I’ve been using it for quite a while. My initial reason for joining was to help somebody out with some issues they were having with their blog. I’d avoided joining for a long time as I didn’t see much point, but it made sense for that. I got to meet a lot of people through Twitter over the subsequent years.

I’m not sure I’m well suited to using Twitter anymore, if I ever was in the first place. At times, it’s admittedly been a positive thing in my life, allowing me to stay in contact with people I otherwise wouldn’t have been able to. Sometimes it was a social outlet when I was particularly alone, allowing some form of vicarious contact with people. When my thoughts became too much, it was a way to drown them out. But the negatives have outweighed the positives for years, and in spite of my efforts to deal with the worst effects of it, Twitter has become far too much for me to handle.

I’m about half-way through my probable lifespan, and there are certain things I need to face up to. There are certain things that are likely never going to happen, and I have to admit to myself that my life is smaller than it could’ve been for the me of two decades ago. Twitter makes me sad and exacerbates my loneliness. Interacting with people there too often feeds into sadness and anger. Using Twitter gave me a simulacra of a bigger, less isolated life. It’s not a healthy place; my life is smaller than I wish it were, and Twitter overwhelms it.

Consequences

I’m not deleting my account, but I can’t see myself ever posting there again. I’m doing everything short of making it private, which will include shutting of my DMs; there’s no sense in leaving them open when there’s nobody on the other end. I don’t plan on purging everything; while I understand what motivates people to do that, it’s best for me not to as in my case it would be hiding from past mistakes. I might set up a simple bot to take a newsfeed and repost it in an edited form, but that’s it. If I do put the bot in place, I can’t see it being busy.

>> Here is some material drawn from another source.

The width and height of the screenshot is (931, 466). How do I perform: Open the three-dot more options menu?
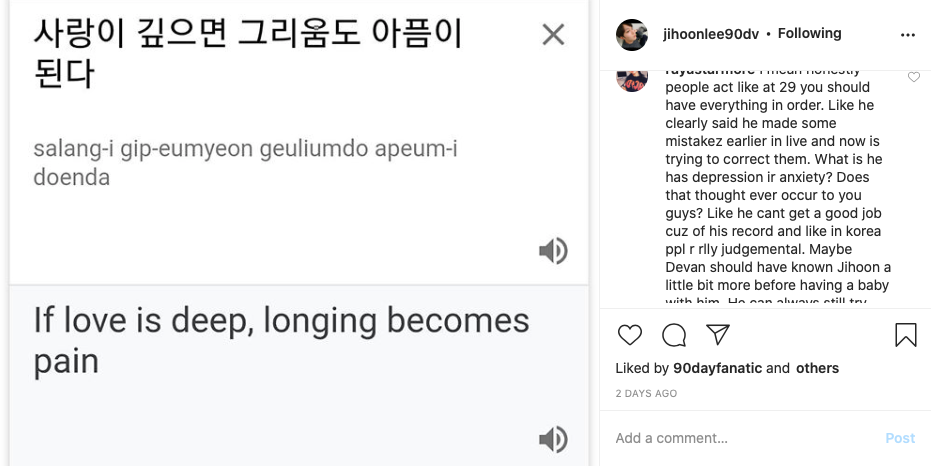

This will have to wait until I stop being afraid of opening the Twitter client, though. The fear makes it easier to stay away, but harder to finalise things.

By no longer using Twitter, it means losing contact with a lot of people. If you have my email or phone number, keep in touch. I’m not going to post it here explicitly, but its firstname@surname.ie, substituting my first and last names for the bits in italics.

The practice of microblogging has not been a good one. It’s been too easy to type up some half-considered notion and send it out to the world, hardly edited. I might post here more, but I have doubts. At least this puts a layer of friction between the often stupid ideas that pop into my head and what actually escapes to the world. It’s one less avenue to damage others and damage myself.

And thus I’m looking to consolidate further. I plan on narrowing my digital footprint where it make makes sense, letting unused domains for vanity projects expire, closing down old accounts,

I think I’ll stop going to conferences unless I need to. I’m not sure I can handle being around people anymore.

Further

I live by myself, and one of the consequences is that the isolation of the past few months has not been good for me mentally. You would think that having an introverted nature would prepare me for all this, but I knew otherwise. Without a conscious effort to be social, I have an unhealthy tendancy to retreat from the world. I sometimes wonder if people who’ve met me realise exactly how withdrawn I used to be. What ability I once had to have a casual conversation seems to be going. I can feel the gains from those decades of painful effort slipping away, an already small life getting smaller.